The heightened security comes after a violent siege at the U.S. Capitol last week from pro-Trump extremists that resulted in the death of five people and forced lawmakers into hiding.
The FBI is seeing "an extensive amount of concerning online chatter...about a number of events surrounding the inauguration," according to the bureau's director Christopher Wray.
Some events have already been impacted by threats. A rehearsal for Biden's inauguration originally scheduled for Sunday has been postponed because of security concerns. Biden's team has also canceled an Amtrak trip from Wilmington to Washington set for Monday, according to multiple reports.
The FBI has warned state governments that the agency is tracking plans for armed protests at all 50 state capitols and in Washington, D.C., in the days leading up to Inauguration Day.
The U.S. Secret Service is the lead agency responsible for the inauguration security plan.
The National Guard Bureau announced Friday afternoon the Defense Department will deploy up to 25,000 service members in Washington. "Every state, territory and the District of Columbia will have National Guard men and women supporting the inauguration," the bureau said in a statement.
The Washington Post reports Lamont Ruffin, the chief deputy U.S. marshal for the District of Columbia, said his office is planning to deputize between 3,000 and 4,000 local law enforcement officers from across the country.

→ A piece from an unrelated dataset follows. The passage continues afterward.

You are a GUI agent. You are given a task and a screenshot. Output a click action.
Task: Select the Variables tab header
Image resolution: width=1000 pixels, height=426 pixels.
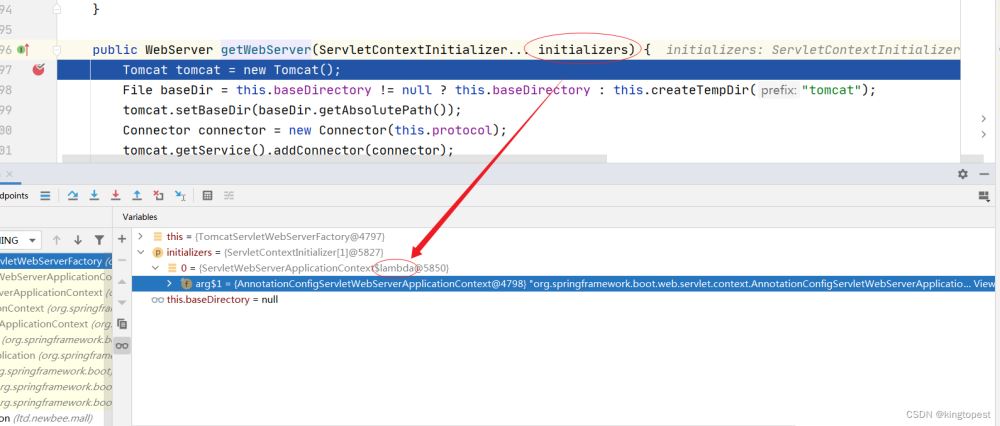coord(140,217)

Those officers will come into Washington to help with security at the request of the Metropolitan Police Department.
Washington, D.C. has implemented strict travel restrictions across the city for the inauguration.
Metro is closing 13 rail stations inside the security perimeter for the inauguration, with 11 stations closing on Friday and two additional stations closing on Saturday through next Thursday. Trains will bypass those closed stations without stopping.
"We are working closely with our regional and federal partners to keep the public safe during this National Special Security Event and to discourage travel within the secure zone," said General Manager Paul Wiedefeld.
Friday morning the National Park Service closed the National Mall to the public through at least Jan. 21, the day after Biden's inauguration. The Park Service has agreed to grant permits for First Amendment demonstrations at two locations on Pennsylvania Ave. Up to 100 people will be allowed to gather in each location after being screened through magnetometers and escorted by U.S. Park Police.
"We recognize that these are different times and require different measures," said Jeff Reinbold, superintendent of the National Mall and Memorial Parks for the National Park Service, said at a Friday press conference with city and federal officials.
State capitals prepare
Statehouses nationwide also plan to batten down the hatches as the FBI reports increased threats of violent attacks to local governments as well.
FBI field offices in Portland, Ore., Louisiana, and Phoenix announced agents are working with local law enforcement to monitor for any threats in those areas.
Airports, airplanes make changes
The Transportation Security Administration remains on high alert following the events at the U.S. Capitol.
Airlines are also implementing new rules. Delta, American, Southwest, United and Alaska airlines announced this week that customers flying into any of the airports in the Washington, D.C., area will not be allowed to carry firearms in their checked baggage through the week of the inauguration.
American is also suspending all alcohol service on flights to and from D.C. from Jan. 16 to 21.